AMENDMENT NUMBER 1 TO THE AGREEMENT AND PLAN OF MERGER AND REORGANIZATION, dated as of October 5, 2004 (this “Agreement”), among BLUE COAT SYSTEMS, INC., a Delaware corporation (“Parent”), UTAH MERGER CORPORATION, a Delaware corporation and a wholly owned subsidiary of Parent (“Merger Sub”), CERBERIAN, INC., a Delaware corporation (the “Company”), and Scott Petty, as Stockholders’ Representative.

 

W I T N E S S E T H

 

WHEREAS, Parent, Merger Sub, the Company and Scott Petty, as Stockholders’ Representative, entered into that certain Agreement and Plan of Merger and Reorganization, dated July 16, 2004 (the “Merger Agreement”); and

 

WHEREAS, the parties to the Merger Agreement have agreed to make certain amendments to the Merger Agreement pursuant to this Agreement; and

 

WHEREAS, capitalized terms used in this Agreement have the meaning given them in the Merger Agreement unless otherwise defined herein;

 

NOW, THEREFORE, in consideration of the foregoing and the mutual covenants and agreements herein contained, and intending to be legally bound hereby, Parent, Merger Sub, the Company and the Stockholders’ Representative hereby agree as follows:

 

1. Amendment of Section 2.01(b)(ii) of the Merger Agreement.

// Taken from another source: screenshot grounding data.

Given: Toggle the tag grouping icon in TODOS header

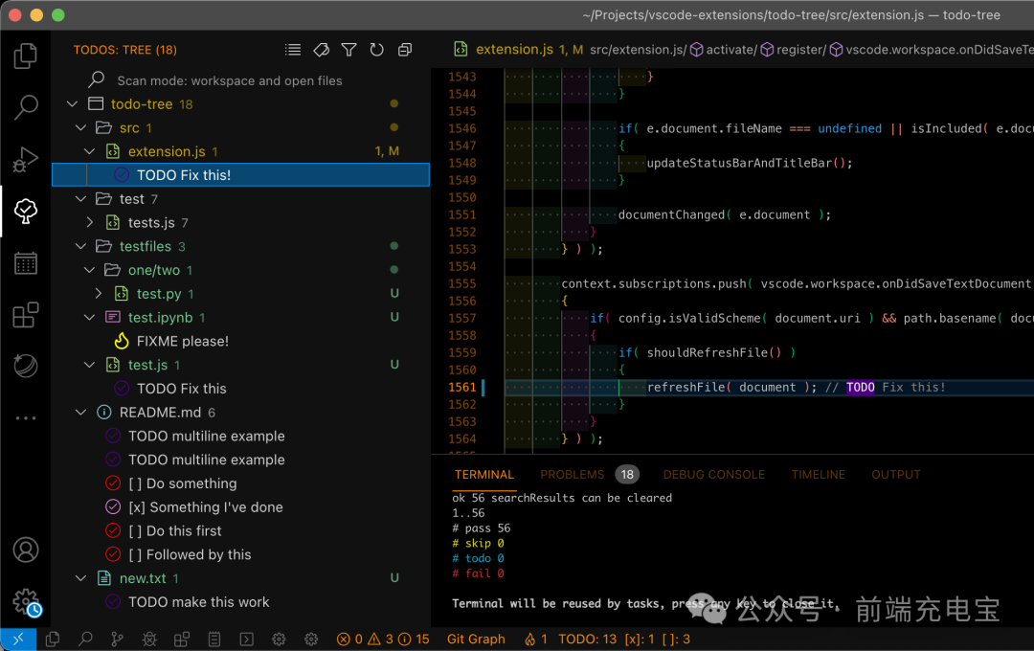Looking at the screenshot, I should tap(322, 50).
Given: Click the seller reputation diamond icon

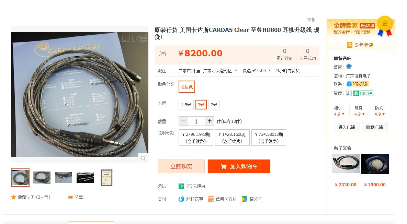Looking at the screenshot, I should point(349,67).
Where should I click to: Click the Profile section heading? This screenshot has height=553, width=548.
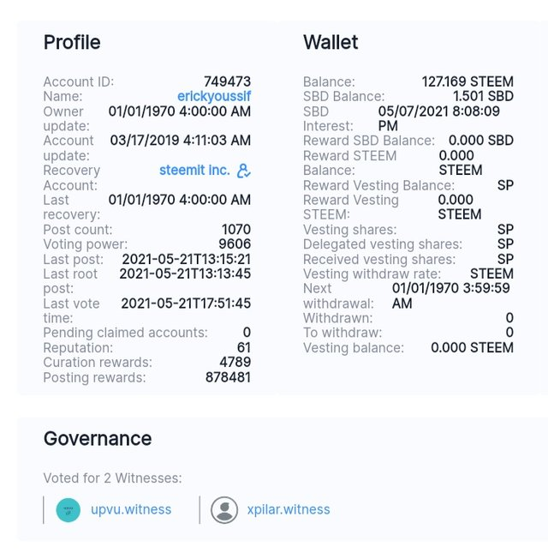point(72,42)
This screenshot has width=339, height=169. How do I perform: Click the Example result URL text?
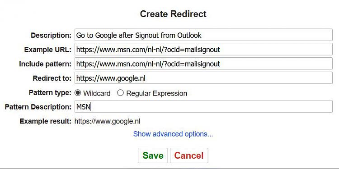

Section 2.01(b)(ii) of the Merger Agreement is amended and restated to read in full as follows:

 

“(ii) “Average Closing Price” means the average closing price per share of Parent Common Stock on The Nasdaq National Market over the twenty (20) trading day period ending on and including the trading day that is three (3) trading days prior to the Closing Date; provided, however, that if the Average Closing Price is, pursuant to the preceding clause, lower than $22.00 (such price, the “Initial Price”), then the Average Closing Price shall instead be (x) the Initial Price plus (y) an amount equal to one-half of the amount by which the Initial Price is lower than $22.00. For avoidance of doubt, and by way of example, (i) if the Initial Price is $18.00, then the Average Closing Price for all purposes of this Agreement shall be $20.00 and (ii) if the Initial Price is $12.00, then the Average Closing Price for all purposes of this Agreement shall be $17.00.”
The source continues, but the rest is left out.